Excerpt provided –
^^^^

When fork is encountered, a warning is issued. It is crucial to show a warning, because the behavior may lead to inexpected results. As in most systems, warnings should be avoided. In Trust, data architects are expected to avoid forks by naming directories and files in a way they don't collide with JSON data.

Query formatting

The tree is traversed using a slash (/) character. Every step in the path query contains one or more Unicode characters. Although any Unicode class is allowed, the underlying data sources may be more limitative. In order to simplify later migration of data from one data source to another, data architects are invited to consider the limitations of all the concerned data sources.

A query always starts with a slash (/) and may contain nothing more than a slash (which will query for everything .

Queries are case insensitive and lowercased before reaching the data source. In operating systems such as Linux where file names are case sensitive, all files involved in querying should have lowercase characters.

The characters . (a dot) and : (a colon) receive special treatment. For instance, /example/.keys will return an array containing the keys of /example object:

Illustration 6: retrieving object keys

while /example/.plain:.keys will return an object or a value corresponding to /example/.keys. If the .plain: part appears several times, only the first one is used.

Illustration 7: escaping

A step cannot be . or .., including when the data source is not a file system. The reason for that is that it's easier and safer to block such steps early, and should not be an important limitation for data architects (if you're really actually calling your nodes . and .., you may reconsider your naming conventions).

^^^^

(Entries on target coordinates)
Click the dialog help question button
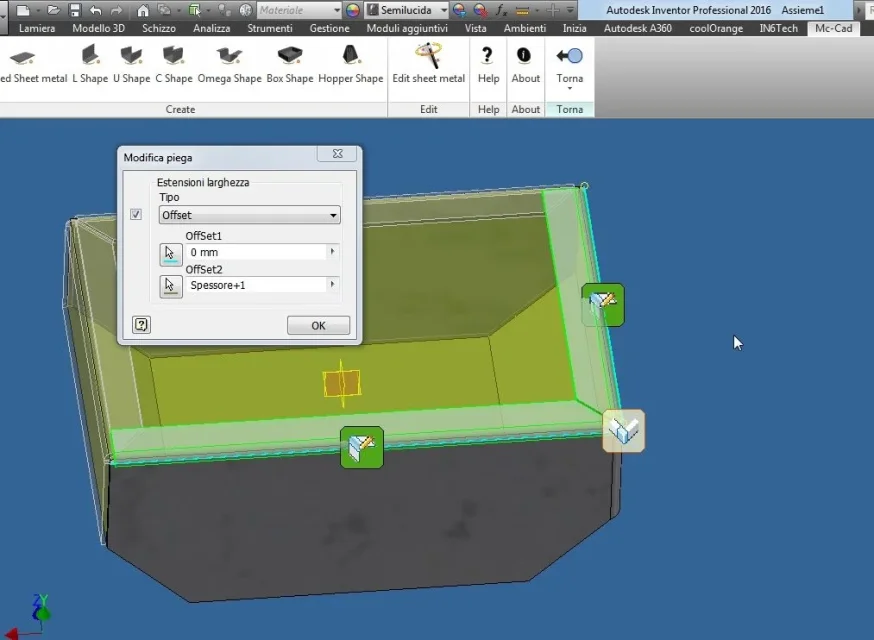The width and height of the screenshot is (874, 640). [x=142, y=324]
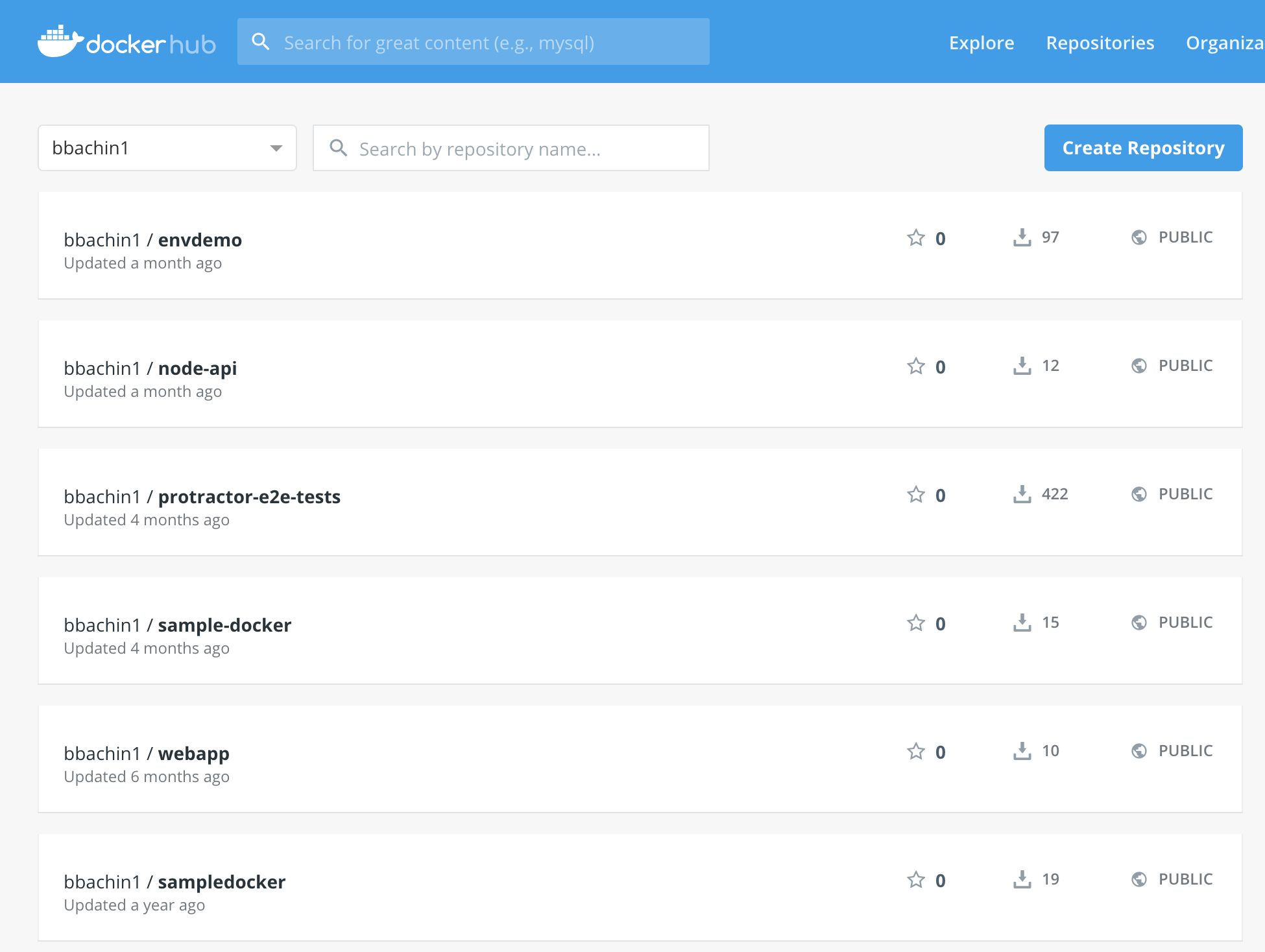Open the protractor-e2e-tests repository link
Image resolution: width=1265 pixels, height=952 pixels.
pos(248,497)
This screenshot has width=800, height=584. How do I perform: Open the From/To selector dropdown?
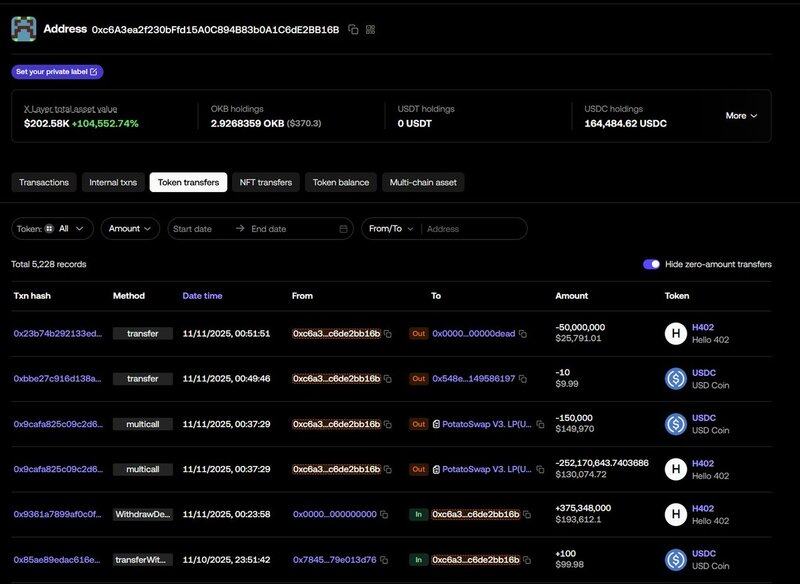click(389, 229)
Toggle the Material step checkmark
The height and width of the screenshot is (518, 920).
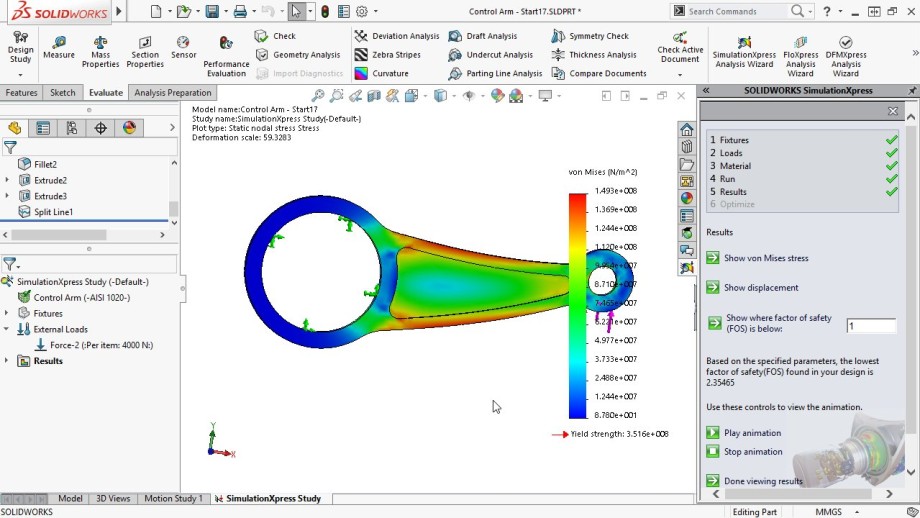(x=891, y=166)
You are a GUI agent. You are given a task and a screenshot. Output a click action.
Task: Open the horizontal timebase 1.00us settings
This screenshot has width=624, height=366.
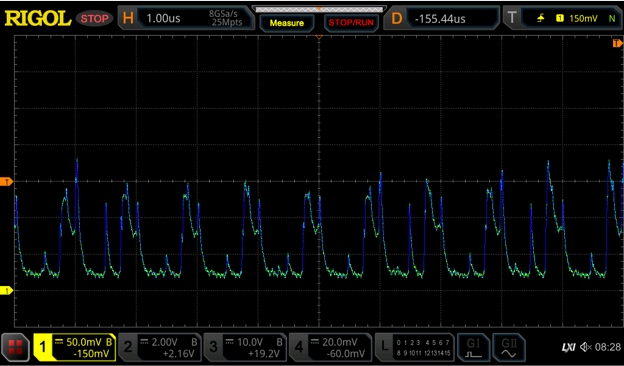pyautogui.click(x=186, y=18)
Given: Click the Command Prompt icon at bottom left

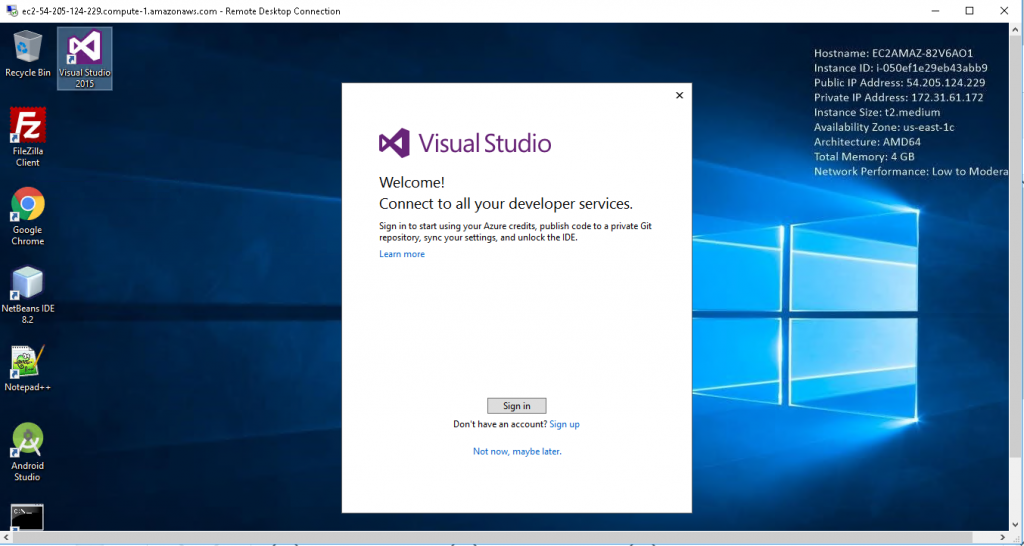Looking at the screenshot, I should tap(28, 517).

^^^^

Stated task A – Condense the paragraph of the query formatting excerpt that starts "The tree is traversed using a slash" into a short bulleted list that keeps its main facts.
Stated task B – Pick up the query formatting excerpt after its final sentence and keep writing it.

Exercise response A –
- The tree is traversed with the slash (/) character.
- Each step in a path query has one or more Unicode characters.
- Any Unicode class is allowed, but the underlying data sources may be more limited.
- To make later migration between data sources simpler, data architects should weigh the limits of every data source involved.

Exercise response B –
Note that quotes (") are valid in query paths.

The encoding used by Trust is UTF-8 for both the query and the underlying data. Trust is expected to support the full Unicode range of characters, although some underlying data sources may not be able to accept some characters due to their specific constraints.

Inheritance

Inheritance is the mecanism used by Trust to eliminate data duplication.

Inheritance consists for a node (a child) to refer to another node (a parent). The child and the parent can then be combined using different rules described below. Those rules are different whether they involve objects or values (see Terms).

The inheritance is done with the statement .special:inherit.

Inheritance involving objects

When an object inherits another one, the default behavior is to merge them. For instance, if JSON files are describing machines, another file may contain global settings used for every machine.

Illustration 8: default object inheritance

It is also possible to replace the child node by the parent node. For instance, let's imagine two JSON objects: one describes a DNS machine; another one describes another machine which needs to access DNS server.

Illustration 9: object inheritance with replacement

Inheritance involving values

Values are simply overwritten, that is child values replace values from parent when applying inheritance.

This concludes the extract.